* [Text for analysis]:
====

Speedway-Student-Group
Museum docent Rich Johnston explains the engineering of Harry Miller racing engines of the 1930s.

“Much of the innovation you’ll see here was done by someone in their home garage,” Speedway Motors President Clay Smith pointed out as he welcomed the group. “Look around, see what they did, and think of how that might be done better with today’s technology.”

While leading the students through the museum’s opening display room filled with several dozen open-wheel race cars, the guides were able to point out the progression of numerous technologies first developed for racing cars that eventually transitioned into production vehicles. The monocoque construction of a 1915 Indianapolis racer made it more than 1,000 pounds lighter than its body-on-frame competitors and led, after many decades, to the unit body construction of contemporary cars. A Miller-Ford Indy car from the mid-1930s was designed with front-wheel drive to lower its profile.

One student remarked that the streamlined designs and smooth body contours of racing cars from “back in the early days still look futuristic today.”

“I had no idea superchargers went back that far,” commented another student as several exhibits demonstrated the development of different types of superchargers and turbochargers.

Dozens of restored engines trace the evolution of valvetrain engineering, carburetion and fuel injection, ignition and other mechanical systems whose development on the race track led to common, even universal, use in everyday vehicles. A unique exhibit uses produce scales to compare the weights of cast iron, aluminum and magnesium engine blocks.

One vehicle of particular interest is a streamliner that was driven at over 340 mph on the Bonneville Salt Flats and holds a record as the fastest racer powered by a single small-block Chevy engine. It was engineered and built under the supervision of John MacKichan, curator of the museum, who was on hand to explain some of the car’s details.

====

[Stored data]
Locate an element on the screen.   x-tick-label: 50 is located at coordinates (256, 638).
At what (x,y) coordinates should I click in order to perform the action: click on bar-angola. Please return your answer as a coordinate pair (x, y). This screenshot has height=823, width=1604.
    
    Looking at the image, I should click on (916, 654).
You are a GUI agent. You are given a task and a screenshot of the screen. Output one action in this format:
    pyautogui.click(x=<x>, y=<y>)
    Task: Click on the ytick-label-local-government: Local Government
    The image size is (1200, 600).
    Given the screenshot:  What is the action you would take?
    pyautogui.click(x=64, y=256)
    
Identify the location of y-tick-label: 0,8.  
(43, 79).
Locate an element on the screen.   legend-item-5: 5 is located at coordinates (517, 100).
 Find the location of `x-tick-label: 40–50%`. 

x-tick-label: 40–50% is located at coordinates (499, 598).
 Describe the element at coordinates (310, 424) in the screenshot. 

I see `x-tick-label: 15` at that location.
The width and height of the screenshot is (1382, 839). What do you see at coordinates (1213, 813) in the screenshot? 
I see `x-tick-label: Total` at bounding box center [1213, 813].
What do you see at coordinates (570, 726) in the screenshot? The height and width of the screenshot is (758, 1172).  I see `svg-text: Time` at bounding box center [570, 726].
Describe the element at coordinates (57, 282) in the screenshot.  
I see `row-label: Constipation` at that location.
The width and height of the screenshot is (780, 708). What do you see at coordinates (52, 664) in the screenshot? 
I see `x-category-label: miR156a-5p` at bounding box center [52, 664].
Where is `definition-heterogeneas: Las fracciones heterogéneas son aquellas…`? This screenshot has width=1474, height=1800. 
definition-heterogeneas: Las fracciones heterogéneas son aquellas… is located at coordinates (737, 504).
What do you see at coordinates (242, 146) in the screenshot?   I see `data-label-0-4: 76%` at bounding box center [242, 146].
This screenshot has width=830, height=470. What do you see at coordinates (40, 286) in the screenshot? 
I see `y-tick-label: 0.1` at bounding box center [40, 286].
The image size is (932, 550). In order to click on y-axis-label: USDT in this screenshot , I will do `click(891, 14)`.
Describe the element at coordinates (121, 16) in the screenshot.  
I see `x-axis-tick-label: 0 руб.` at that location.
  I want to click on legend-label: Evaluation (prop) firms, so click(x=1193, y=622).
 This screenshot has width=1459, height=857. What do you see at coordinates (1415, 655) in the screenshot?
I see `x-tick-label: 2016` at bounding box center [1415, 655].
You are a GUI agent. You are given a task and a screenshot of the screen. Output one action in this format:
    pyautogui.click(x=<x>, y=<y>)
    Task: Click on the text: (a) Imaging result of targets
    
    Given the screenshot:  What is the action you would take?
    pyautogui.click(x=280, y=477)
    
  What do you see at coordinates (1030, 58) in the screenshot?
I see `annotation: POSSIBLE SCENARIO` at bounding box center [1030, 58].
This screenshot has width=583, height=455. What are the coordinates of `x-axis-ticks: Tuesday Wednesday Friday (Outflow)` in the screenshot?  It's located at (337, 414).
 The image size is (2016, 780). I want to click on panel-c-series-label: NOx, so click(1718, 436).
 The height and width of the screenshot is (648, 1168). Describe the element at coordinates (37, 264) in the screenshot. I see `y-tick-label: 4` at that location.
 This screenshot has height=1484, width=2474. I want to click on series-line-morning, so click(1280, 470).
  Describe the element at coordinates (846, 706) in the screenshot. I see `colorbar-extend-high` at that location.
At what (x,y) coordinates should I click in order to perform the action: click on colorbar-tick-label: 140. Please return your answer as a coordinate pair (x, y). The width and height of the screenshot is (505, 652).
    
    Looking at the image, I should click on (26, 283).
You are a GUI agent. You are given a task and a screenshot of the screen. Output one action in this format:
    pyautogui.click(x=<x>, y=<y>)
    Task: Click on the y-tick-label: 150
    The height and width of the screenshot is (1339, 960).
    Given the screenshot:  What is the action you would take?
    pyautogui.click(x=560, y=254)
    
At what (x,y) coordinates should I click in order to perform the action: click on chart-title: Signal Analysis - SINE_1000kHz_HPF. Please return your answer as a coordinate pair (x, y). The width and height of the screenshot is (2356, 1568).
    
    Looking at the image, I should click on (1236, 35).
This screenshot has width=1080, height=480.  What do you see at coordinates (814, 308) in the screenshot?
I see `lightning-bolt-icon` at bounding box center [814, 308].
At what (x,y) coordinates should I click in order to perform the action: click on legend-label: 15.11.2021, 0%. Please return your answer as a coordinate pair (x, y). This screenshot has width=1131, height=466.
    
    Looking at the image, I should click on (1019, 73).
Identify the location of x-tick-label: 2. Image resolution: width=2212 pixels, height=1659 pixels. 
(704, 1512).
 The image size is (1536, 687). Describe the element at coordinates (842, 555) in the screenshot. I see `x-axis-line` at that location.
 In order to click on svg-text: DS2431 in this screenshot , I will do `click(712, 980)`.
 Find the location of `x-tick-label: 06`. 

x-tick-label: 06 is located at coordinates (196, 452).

====

* [Assignment]: From the museum tour account above, copy the passage that begins with the words "Dozens of restored" and ends with "the car’s details.".

* [Exercise answer]:
Dozens of restored engines trace the evolution of valvetrain engineering, carburetion and fuel injection, ignition and other mechanical systems whose development on the race track led to common, even universal, use in everyday vehicles. A unique exhibit uses produce scales to compare the weights of cast iron, aluminum and magnesium engine blocks.

One vehicle of particular interest is a streamliner that was driven at over 340 mph on the Bonneville Salt Flats and holds a record as the fastest racer powered by a single small-block Chevy engine. It was engineered and built under the supervision of John MacKichan, curator of the museum, who was on hand to explain some of the car’s details.